**RECORD LIST**
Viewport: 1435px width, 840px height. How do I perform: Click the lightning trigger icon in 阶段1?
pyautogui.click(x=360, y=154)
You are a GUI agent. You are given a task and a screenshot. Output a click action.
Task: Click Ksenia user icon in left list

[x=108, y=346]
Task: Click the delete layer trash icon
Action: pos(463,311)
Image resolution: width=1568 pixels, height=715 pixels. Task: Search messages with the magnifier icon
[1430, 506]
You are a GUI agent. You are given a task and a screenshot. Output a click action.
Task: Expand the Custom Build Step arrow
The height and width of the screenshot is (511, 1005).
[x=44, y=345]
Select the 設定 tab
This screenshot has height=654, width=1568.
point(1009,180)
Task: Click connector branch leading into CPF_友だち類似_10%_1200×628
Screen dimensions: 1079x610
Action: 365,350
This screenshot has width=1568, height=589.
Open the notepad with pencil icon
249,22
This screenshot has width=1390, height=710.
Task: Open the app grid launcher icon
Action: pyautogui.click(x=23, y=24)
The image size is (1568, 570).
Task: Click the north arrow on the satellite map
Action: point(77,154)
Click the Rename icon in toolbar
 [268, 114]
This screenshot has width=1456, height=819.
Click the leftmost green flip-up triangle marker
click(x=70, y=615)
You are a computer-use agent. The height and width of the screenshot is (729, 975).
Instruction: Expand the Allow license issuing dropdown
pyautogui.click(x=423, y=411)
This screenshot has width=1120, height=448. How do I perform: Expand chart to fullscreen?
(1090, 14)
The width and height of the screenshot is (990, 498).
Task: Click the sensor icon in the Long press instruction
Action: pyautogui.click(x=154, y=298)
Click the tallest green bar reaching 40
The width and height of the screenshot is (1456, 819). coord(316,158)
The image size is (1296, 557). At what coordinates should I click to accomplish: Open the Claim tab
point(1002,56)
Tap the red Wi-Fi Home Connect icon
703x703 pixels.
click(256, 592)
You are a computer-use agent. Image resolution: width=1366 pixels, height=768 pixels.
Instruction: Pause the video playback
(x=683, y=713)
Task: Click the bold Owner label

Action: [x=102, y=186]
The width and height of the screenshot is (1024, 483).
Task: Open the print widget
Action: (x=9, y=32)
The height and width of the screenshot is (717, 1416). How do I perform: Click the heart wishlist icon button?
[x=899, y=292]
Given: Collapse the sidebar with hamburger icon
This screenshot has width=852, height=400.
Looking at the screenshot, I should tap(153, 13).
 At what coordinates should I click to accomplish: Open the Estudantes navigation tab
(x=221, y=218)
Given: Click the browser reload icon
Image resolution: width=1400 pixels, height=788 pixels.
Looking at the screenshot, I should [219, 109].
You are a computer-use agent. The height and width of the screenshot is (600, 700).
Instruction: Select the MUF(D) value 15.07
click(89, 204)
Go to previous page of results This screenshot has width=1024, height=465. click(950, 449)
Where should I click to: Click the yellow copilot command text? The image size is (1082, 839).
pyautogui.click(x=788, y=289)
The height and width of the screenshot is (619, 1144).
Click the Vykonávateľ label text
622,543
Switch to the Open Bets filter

**WRITTEN TASK**
Swap every "computer-use agent" in the data above for "desktop automation agent" and reproduce the data with no other changes.

**EXPECTED ANSWER**
Viewport: 1435px width, 840px height. How do I perform: Click the lightning trigger icon in 阶段1?
pyautogui.click(x=360, y=154)
You are a GUI agent. You are given a task and a screenshot. Output a click action.
Task: Click Ksenia user icon in left list

[x=108, y=346]
Task: Click the delete layer trash icon
Action: pos(463,311)
Image resolution: width=1568 pixels, height=715 pixels. Task: Search messages with the magnifier icon
[1430, 506]
You are a GUI agent. You are given a task and a screenshot. Output a click action.
Task: Expand the Custom Build Step arrow
The height and width of the screenshot is (511, 1005).
[x=44, y=345]
Select the 設定 tab
This screenshot has height=654, width=1568.
point(1009,180)
Task: Click connector branch leading into CPF_友だち類似_10%_1200×628
Screen dimensions: 1079x610
Action: 365,350
This screenshot has width=1568, height=589.
Open the notepad with pencil icon
249,22
This screenshot has width=1390, height=710.
Task: Open the app grid launcher icon
Action: pyautogui.click(x=23, y=24)
The image size is (1568, 570).
Task: Click the north arrow on the satellite map
Action: point(77,154)
Click the Rename icon in toolbar
 [268, 114]
This screenshot has width=1456, height=819.
Click the leftmost green flip-up triangle marker
click(x=70, y=615)
You are a desktop automation agent. The height and width of the screenshot is (729, 975).
Instruction: Expand the Allow license issuing dropdown
pyautogui.click(x=423, y=411)
This screenshot has width=1120, height=448. How do I perform: Expand chart to fullscreen?
(1090, 14)
The width and height of the screenshot is (990, 498).
Task: Click the sensor icon in the Long press instruction
Action: pyautogui.click(x=154, y=298)
Click the tallest green bar reaching 40
The width and height of the screenshot is (1456, 819). coord(316,158)
The image size is (1296, 557). At what coordinates should I click to accomplish: Open the Claim tab
point(1002,56)
Tap the red Wi-Fi Home Connect icon
703x703 pixels.
click(256, 592)
You are a desktop automation agent. Image resolution: width=1366 pixels, height=768 pixels.
Instruction: Pause the video playback
(x=683, y=713)
Task: Click the bold Owner label

Action: [x=102, y=186]
The width and height of the screenshot is (1024, 483).
Task: Open the print widget
Action: (x=9, y=32)
The height and width of the screenshot is (717, 1416). How do I perform: Click the heart wishlist icon button?
[x=899, y=292]
Given: Collapse the sidebar with hamburger icon
This screenshot has width=852, height=400.
Looking at the screenshot, I should tap(153, 13).
 At what coordinates should I click to accomplish: Open the Estudantes navigation tab
(x=221, y=218)
Given: Click the browser reload icon
Image resolution: width=1400 pixels, height=788 pixels.
Looking at the screenshot, I should [219, 109].
You are a desktop automation agent. The height and width of the screenshot is (600, 700).
Instruction: Select the MUF(D) value 15.07
click(89, 204)
Go to previous page of results This screenshot has width=1024, height=465. click(950, 449)
Where should I click to: Click the yellow copilot command text? The image size is (1082, 839).
pyautogui.click(x=788, y=289)
The height and width of the screenshot is (619, 1144).
Click the Vykonávateľ label text
622,543
Switch to the Open Bets filter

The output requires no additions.